:: SUPPLIED TEXT ::
»»
- Genre: Sitcom
- Created by: Barry Kemp Mark Ganzel
- Starring: Bruce Norris Raye Birk Jeffrey Joseph Penelope Ann Miller John Christopher Jones Faith Ford
- Theme music composer: Gary Portnoy Judy Hart Angelo
- Composer: Tim Truman
- Country of origin: United States
- Original language: English
- No. of seasons: 1
- No. of episodes: 6

Production
- Camera setup: Multi-camera
- Running time: 30 minutes
- Production company: MTM Enterprises

Original release
- Network: CBS
- Release: March 23 – April 24, 1987

= The Popcorn Kid =

The Popcorn Kid is an American sitcom that aired on CBS from March 23, 1987, to April 24, 1987.

==Premise==
A 16-year-old working behind the candy counter of a movie theater in Kansas City dreams of someday being in show business.

==Cast==
- Bruce Norris as Scott Creasman, the "Popcorn Kid" of the series' title and, of course, the protagonist. A well-meaning yet trouble-prone sixteen-year-old high school student living in Kansas City, he is also an avid film enthusiast with dreams of making it big in movies. So far though, the closest he has come to achieving that dream is working as an usher and manning the candy counter at the Majestic Theatre, a local movie theatre that has seen better days.
- Raye Birk as Mr. Leonard Brown, the balding, disgruntled manager of the Majestic Theatre. Although Scott is often skating on thin ice where he is concerned, Mr. Brown never carries out his frequent threats to fire him, probably because Scott has helped him to save some face on more than one occasion. When he is not at the ticket booth or shut up in his office going over the books, he is coming up with schemes to make more money for the theatre and impress the owner Mr. Tuttle, which usually prove ineffective. He is normally very conservative, but has been known to go berserk when things go really wrong. His one soft spot seems to be his wife Lorraine, whom he wants to please almost as badly as he wants to please Mr. Tuttle.
- Jeffrey Joseph as Willie Dawson, a football star at the same high school Scott attends, and the only other male usher at the Majestic. He views his potential career in football primarily as a means of attracting girls. Often he shows up late to work because of football practice, but invariably avoids getting caught by Mr. Brown.
««
:: INFORMATION PROVIDED ::
»»
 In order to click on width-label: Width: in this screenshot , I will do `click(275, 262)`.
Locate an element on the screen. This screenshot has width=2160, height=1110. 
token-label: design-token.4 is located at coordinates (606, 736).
««
:: TASKS TO PERFORM ::
1. Return the portion of the text about The Popcorn Kid starting at "- Raye Birk" and ending at "please Mr. Tuttle.", copied word for word.
2. Resume the text about The Popcorn Kid from the point where it stops.
The material has no connection to the text about The Popcorn Kid.

:: PER-TASK ANSWERS ::
1.
- Raye Birk as Mr. Leonard Brown, the balding, disgruntled manager of the Majestic Theatre. Although Scott is often skating on thin ice where he is concerned, Mr. Brown never carries out his frequent threats to fire him, probably because Scott has helped him to save some face on more than one occasion. When he is not at the ticket booth or shut up in his office going over the books, he is coming up with schemes to make more money for the theatre and impress the owner Mr. Tuttle, which usually prove ineffective. He is normally very conservative, but has been known to go berserk when things go really wrong. His one soft spot seems to be his wife Lorraine, whom he wants to please almost as badly as he wants to please Mr. Tuttle.

2.
- Penelope Ann Miller as Gwen Stottlemeyer, another student from the same high school as the other ushers at the Majestic Theatre. Although she sometimes comes across as snarky, she is a loyal friend to Scott, on whom she has a secret crush, and also has been known to offer help or advice to other people, even Mr. Brown. She frequently gets exasperated with her fellow usherette Lynn Holly over the fact that while Gwen is rarely recognized for the hard work she does, Lynn Holly effortlessly skates by on good looks and her parents' wealth.
- John Christopher Jones as Marlin Bond, the projectionist at the theatre. Although Marlin is older and a bit of an oddball, Scott shares a bond with him over their mutual love of movies, and often hangs out with him in the projection booth despite the fact he is not supposed to be there. Marlin lives in a perennial cloudland in and out of his booth, quoting and acting out scenes from old movies, but he occasionally drops some good advice amidst his ramblings.
- Faith Ford as Lynn Holly Brickhouse, a spoiled, ditzy blonde cheerleader at the same high school her co-workers at the Majestic go to. She is the newest member of the staff, and got the job through her wealthy parents' influence. Scott has a hopeless crush on her, but despite the fact that he sits behind her at school, she barely knows he's alive. She is often either sitting on the candy counter chatting with her friends or preening herself in front of the mirror in the staff washroom, much to the annoyance of the other ushers.

==Episodes==

| No. | Title | Directed by | Written by | Original release date | Prod. code |
| 1 | "Pilot" | Will Mackenzie | Mark Ganzel & Barry Kemp | March 23, 1987 | 1334 |
Scott starts a campaign to prevent the renovation of the Majestic Theater.
| 2 | "There She Is, Vic Damone" | David Steinberg | Irene Mecchi | March 27, 1987 | 6503 |
Lynn Holly gets help from Scott to prepare for the Dream Queen Pageant.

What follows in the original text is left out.